Friday, July 18th, 2008 at
If you want to know what reparations can do, just follow Cristian Ronaldo. Slave du jour Ronaldo is a man about town. He keeps his pimp limp strong even when he’s on crutches. He may an idiot and douchebag when it comes to handling his transfer to Real Madrid but even he’s smart enough to avoid the walking STD that is Paris Hilton.
Ronaldo was accosted by Hilton at Villa on Wednesday night. He recently broke up with Nereida Gallardo whose pictures you couldn’t have avoided if you tried over the past month. Lady Herpes made for him like Don Vito on an underage girl.
A source said: ‘Paris was all over him. The moment he arrived, she went over to his private table.
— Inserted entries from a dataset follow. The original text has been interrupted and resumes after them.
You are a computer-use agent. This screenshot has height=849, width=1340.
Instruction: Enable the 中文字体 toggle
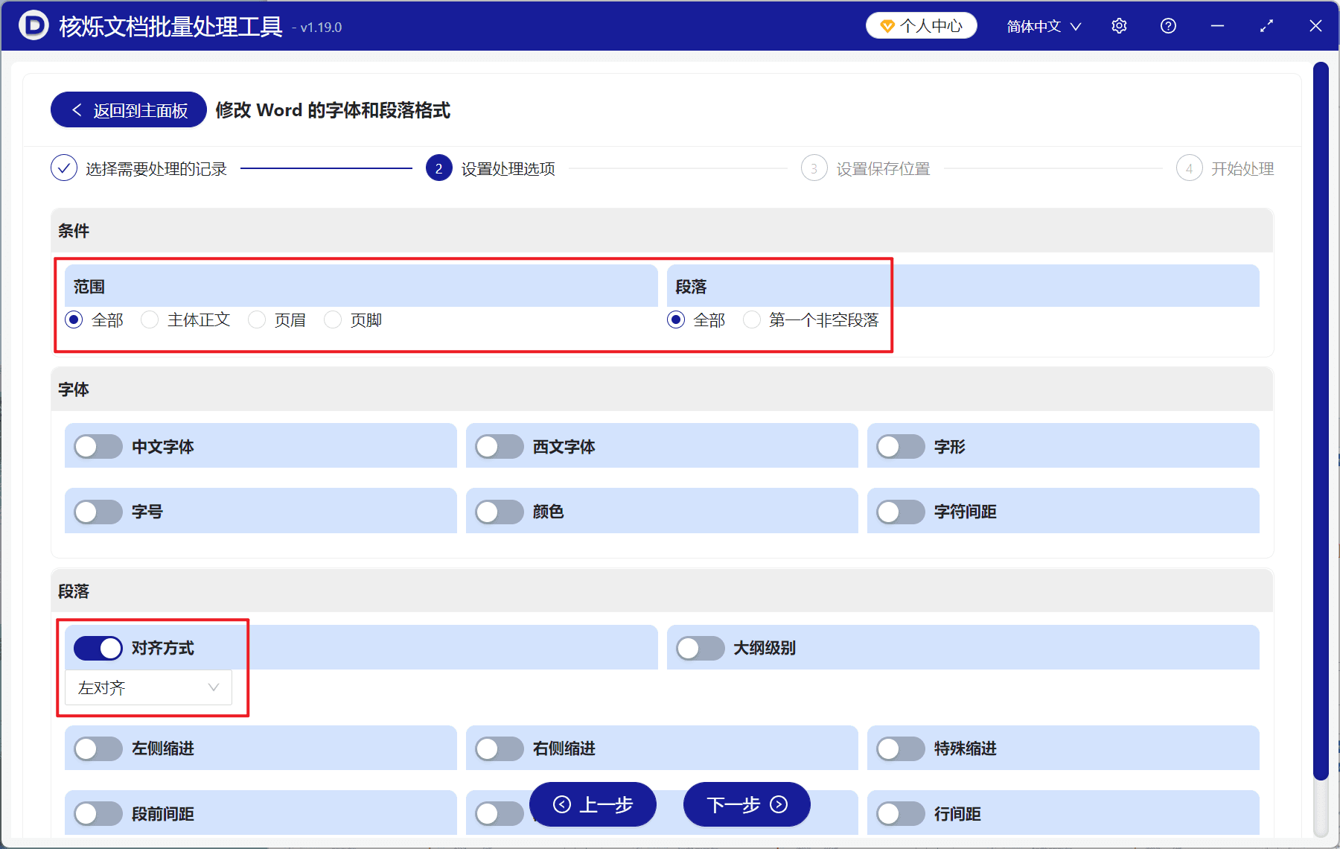point(97,446)
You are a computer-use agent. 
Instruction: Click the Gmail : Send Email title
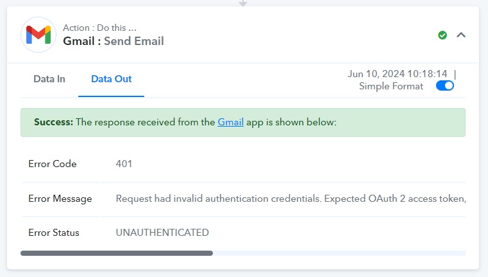114,41
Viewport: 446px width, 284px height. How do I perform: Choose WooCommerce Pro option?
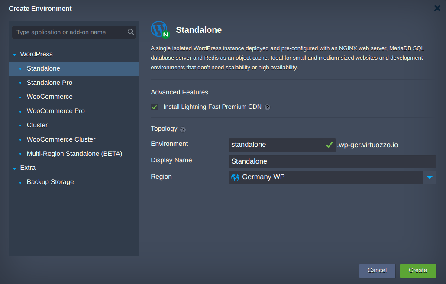point(55,111)
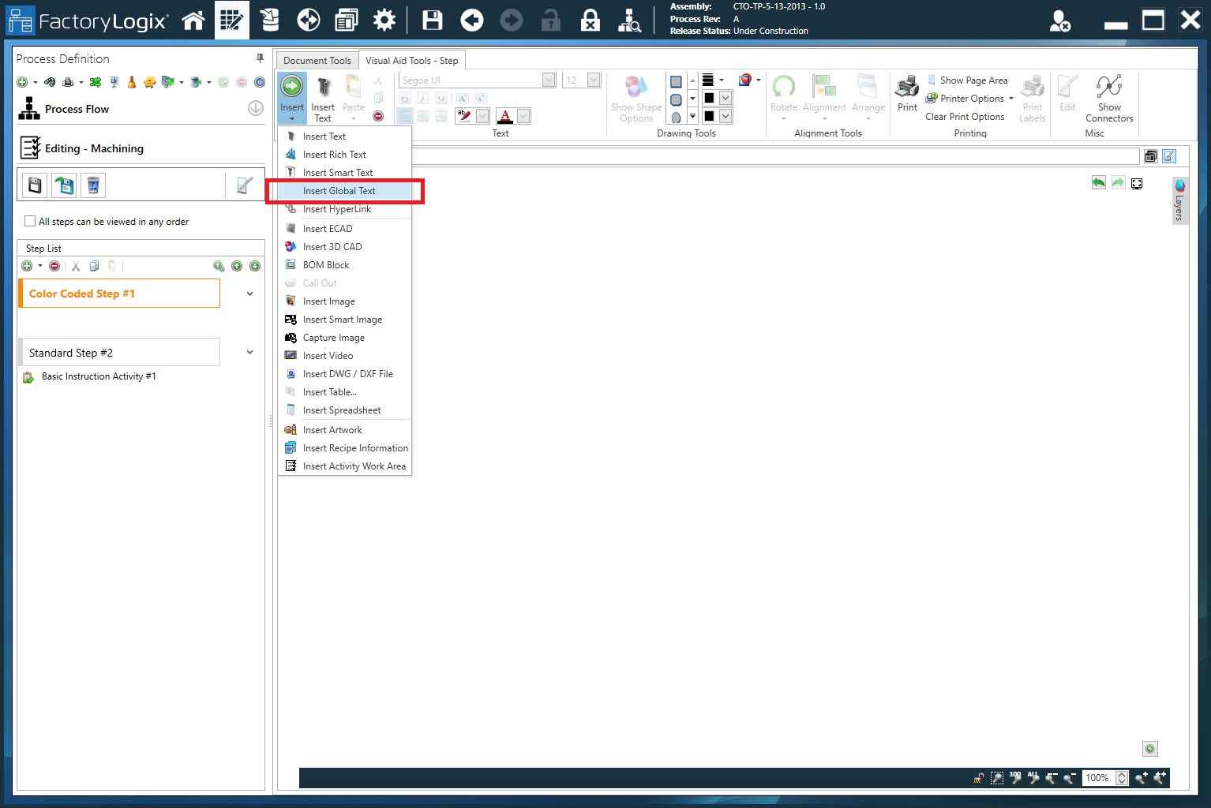Cut the selected step using the scissors icon
Image resolution: width=1211 pixels, height=808 pixels.
click(x=75, y=266)
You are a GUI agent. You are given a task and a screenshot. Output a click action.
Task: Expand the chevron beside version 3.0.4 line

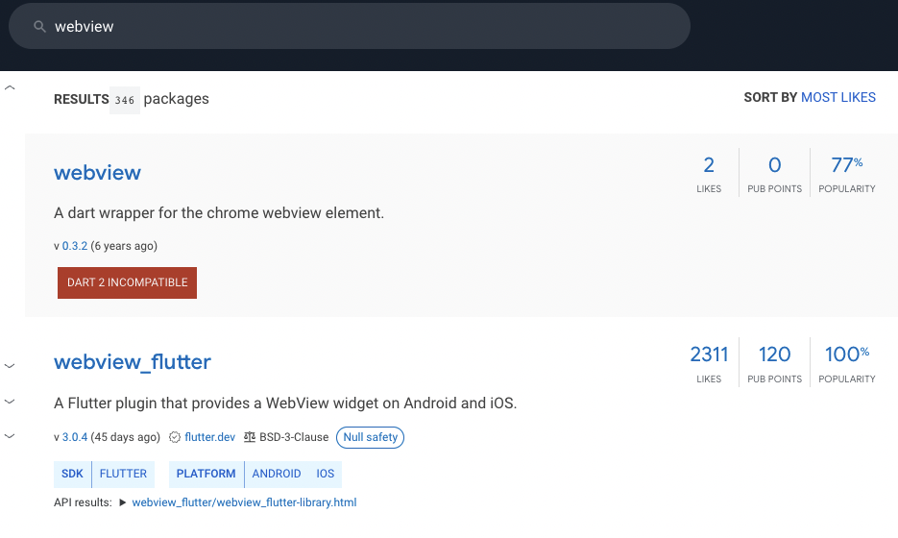click(10, 436)
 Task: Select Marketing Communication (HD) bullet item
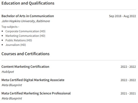(x=25, y=36)
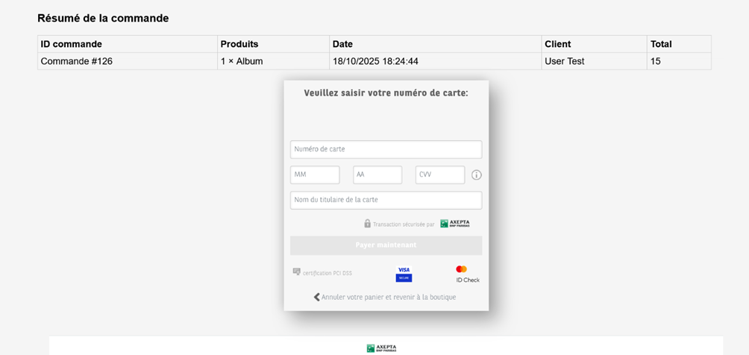Image resolution: width=749 pixels, height=355 pixels.
Task: Focus the Nom du titulaire de la carte field
Action: 386,200
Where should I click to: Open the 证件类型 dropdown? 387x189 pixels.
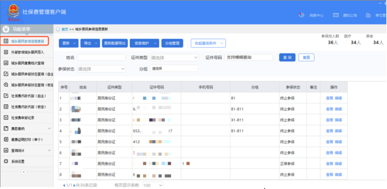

‘At one point, she pushed her chest together and made a point of trying to snuggle up against him.
‘But Ronaldo clearly wasn’t interested in Paris. He turned his back on her.’
What’s your sign? Stop sign, muthafucka! I’m not sure what the soccer equivalent of the Heisman is called but this has to be it. He probably saw the flies hovering around her nether regions and recoiled in horror.
Maybe he’s smarter than he lets on. Getting with Paris would definitely drop his transfer value. Who knows how many weeks he would spend out of action thanks to an STD cocktail that rivals a komodo dragon’s saliva? Too bad Eric Djemba Djemba wasn’t around to clean up the mess. He could use the money.